German Chancellor Angela Merkel said after the summit that she maintained her rejection of issuing joint bonds.

The euro strengthened 1.9 percent to $1.2681, and the Stoxx Europe 600 Index (SXXP) of shares climbed 2.8 percent.
Bunds Decline

Germany’s 10-year bund yield jumped seven basis points to 1.58 percent after climbing by 18 basis points, the most since Nov. 23. Europe’s benchmark yield has still declined 141 basis points over the past year and remained below its average of 3.53 percent for the past decade.

German bonds fell even after a government report showed retail sales in Europe’s biggest economy unexpectedly dropped for a second month in May.

Sales, adjusted for inflation and seasonal swings, slid 0.3 percent from April, when they declined 0.2 percent, the Federal Statistics Office said. Economists forecast a gain of 0.2 percent, a Bloomberg News survey showed.
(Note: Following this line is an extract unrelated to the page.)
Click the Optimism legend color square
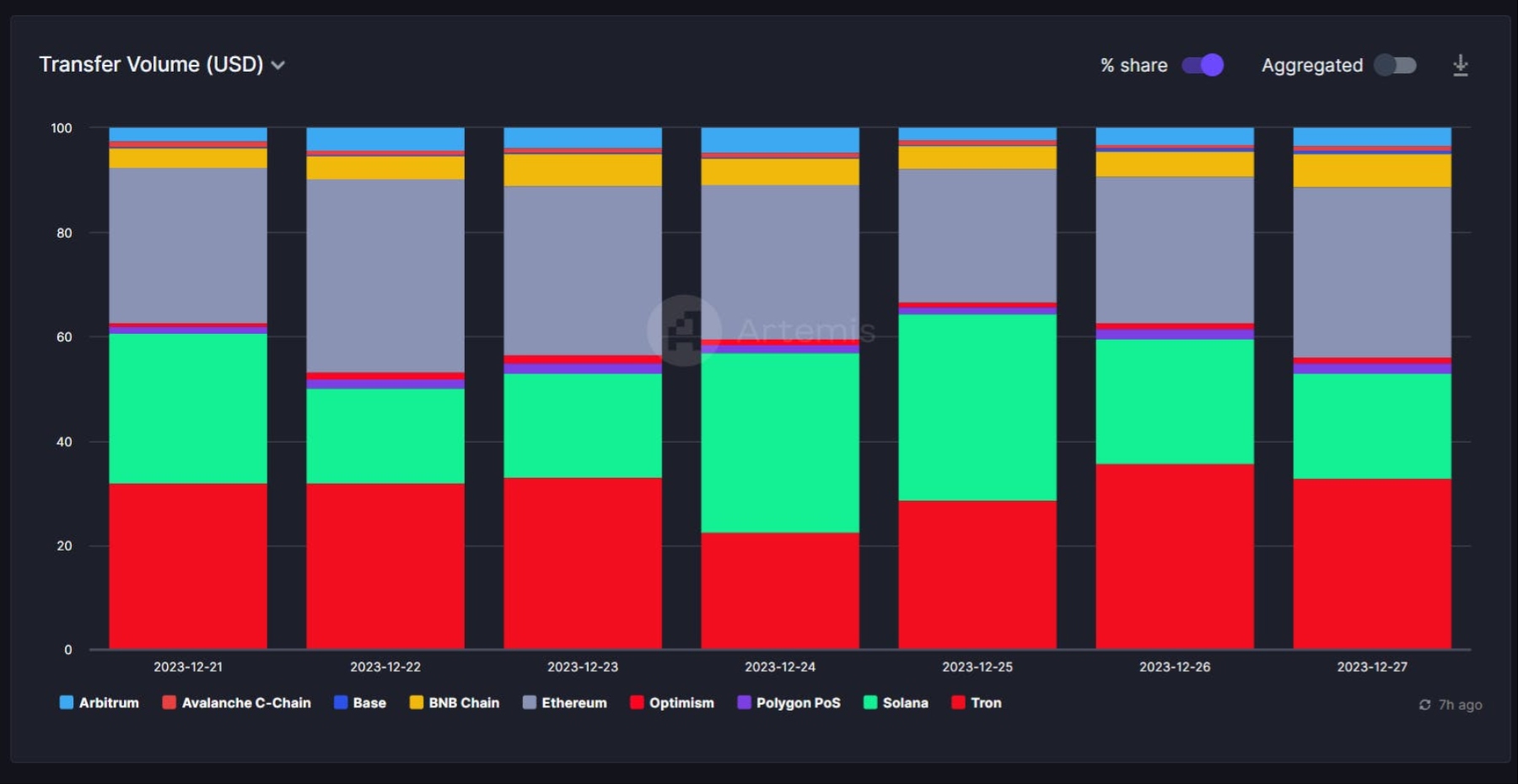This screenshot has height=784, width=1518. (x=637, y=702)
Irish bonds rallied as Prime Minister Enda Kenny said the EU accord marked a seismic shift in policy that may ease the burden on the nation’s taxpayers. The yield on the country’s bond due in October 2020 fell 64 basis points to 6.47 percent.

Volatility on Irish government debt was the highest in developed markets today followed by Spain and Italy, according to measures of 10-year bonds, the spread between two-and 10-year securities, and credit-default swaps.
Quarterly Move

Spanish 10-year yields, which climbed to a euro-era record 7.29 percent on June 18, have still risen 98 basis points this quarter. They remain about two percentage points above the 4.30 percent average of the past decade. Similar-maturity Italian yields have increased 60 basis points since March 31.

“In the short term, risk assets especially those related to the financial sector will bounce,” David Roberts, joint head of fixed income at Kames Capital in Edinburgh, wrote in a note to clients. “Longer term, it remains to be seen if these baby steps are the first on the path to European politicians addressing the fundamental problems of a single currency and diverse fiscal policies.”

A Spanish Treasury report showed banks and foreign investors cut their holdings of Spanish debt in May. Banks’ holdings of government bonds fell to 28.7 percent of the total outstanding amount from 29.6 percent in April. The proportion of foreign ownership declined to 37.5 percent from 38.1 percent.

Spanish bonds have handed investors a loss of 7.4 percent this quarter as of yesterday, while Italian debt dropped 4.6 percent, according to indexes compiled by Bloomberg and the European Federation of Financial Analysts Societies. German bonds returned 2.1 percent.